Without pictures, repeat the lines of the entries from the one containing "The width and height of the screenshot is (650, 435)." through the last, both ends included, and nothing else.

[Saved entries]
————————

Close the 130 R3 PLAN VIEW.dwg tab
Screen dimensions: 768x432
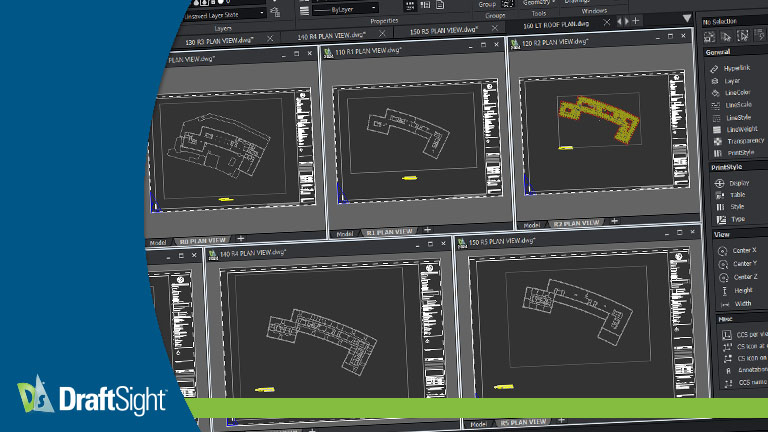click(x=271, y=38)
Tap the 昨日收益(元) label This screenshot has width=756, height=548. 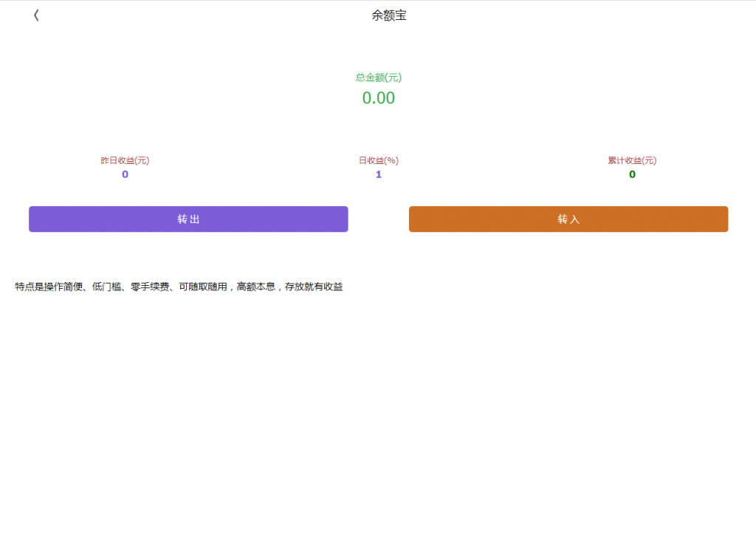(124, 160)
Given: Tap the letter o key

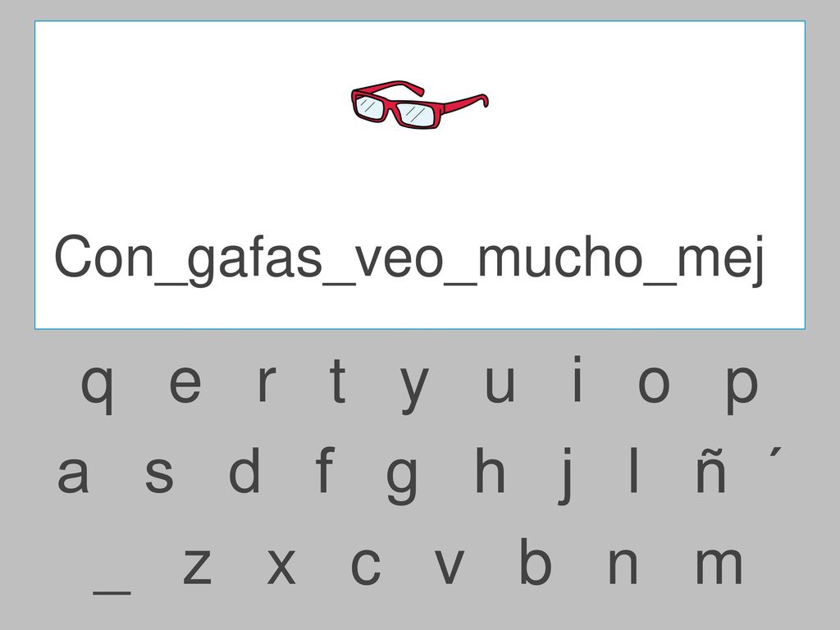Looking at the screenshot, I should point(654,384).
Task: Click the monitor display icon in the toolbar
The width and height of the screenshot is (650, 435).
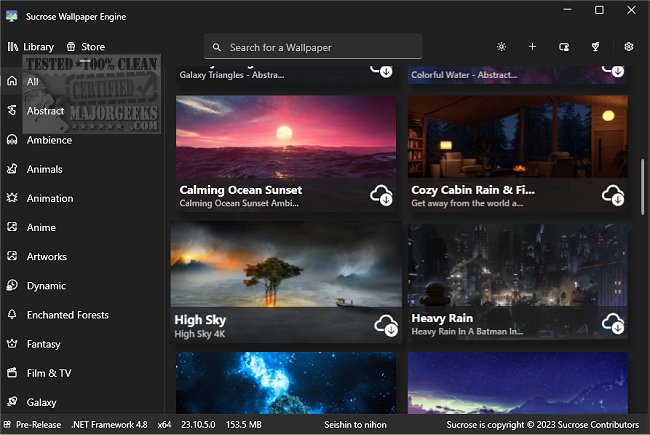Action: (564, 47)
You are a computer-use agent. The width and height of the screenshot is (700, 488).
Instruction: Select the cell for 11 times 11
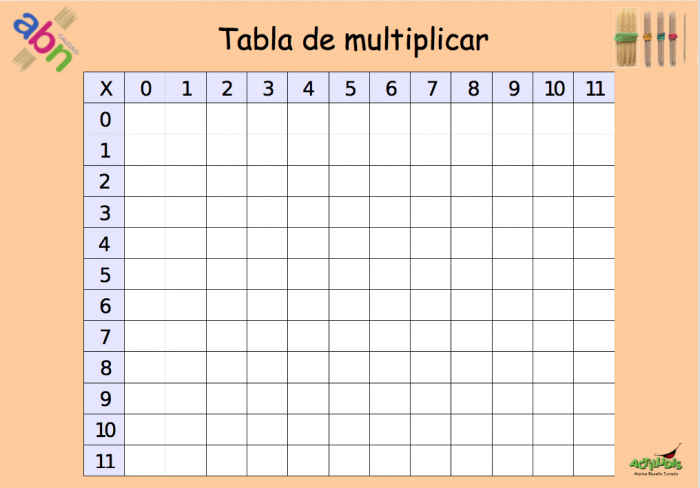(x=595, y=460)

————————

Task answer:
The width and height of the screenshot is (650, 435).
Action: (564, 47)
You are a computer-use agent. The width and height of the screenshot is (700, 488).
Instruction: Select the cell for 11 times 11
(x=595, y=460)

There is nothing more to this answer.